By Deborah Condon
Physiotherapy is effective in treating stress incontinence in as many as 80% of cases, the results of a new study indicate.
Incontinence is an uncontrollable and involuntary loss of bladder control. With stress incontinence, a small amount of urine escapes when a person sneezes, coughs, laughs or partakes in physical exertion, such as straining to pick something heavy up or exercising. It is common in women, particularly following childbirth.
In such cases, physiotherapy focuses on training the pelvic floor muscles.
Researchers in Australia set out to determine how effective physiotherapy could be in curing stress incontinence. They looked at 274 women affected by the condition, all of whom were aged between 23 and 77. They were taught pelvic floor muscle training by specialist continence physiotherapists.
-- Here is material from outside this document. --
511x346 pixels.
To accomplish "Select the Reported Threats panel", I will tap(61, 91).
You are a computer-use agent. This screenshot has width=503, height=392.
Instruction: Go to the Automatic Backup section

"Being able to understand how to contract the pelvic floor muscles the right way is essential for a successful outcome. About one-third of women who are given a brochure about pelvic floor exercises, get the basic action wrong and do not do well on their own with the training", said researcher Trish Neumann, a PhD student in physiotherapy at the University of South Australia.
The participants had an average of five training sessions over several months, as well as a monitored home programme.
The study found that the majority of those involved were either cured or they experienced a significant improvement in their condition. After one year, 80% indicated that they were still happy with the outcome of the treatment. Altogether, just 15 of the women went on to have surgery.
"Age is not a factor in the success of treatment, but maintaining a strong pelvic floor once the muscles have been strengthened with regular exercise built into their daily lives, is the key to long-term success. Exercise takes very little time and can be done at times that suit participants and as part of their everyday activities", Ms Neumann explained.
She pointed out that one of the problems for women with stress incontinence is that they leak urine during sport. This can discourage them from exercising, which compounds the problem as they may stop being active, lose fitness, get depressed, eat more and put on weight.
Ms Neumann also highlighted the fact that physiotherapy is just as useful for men with stress incontinence. Such problems are most common in men after they have undergone prostate surgery.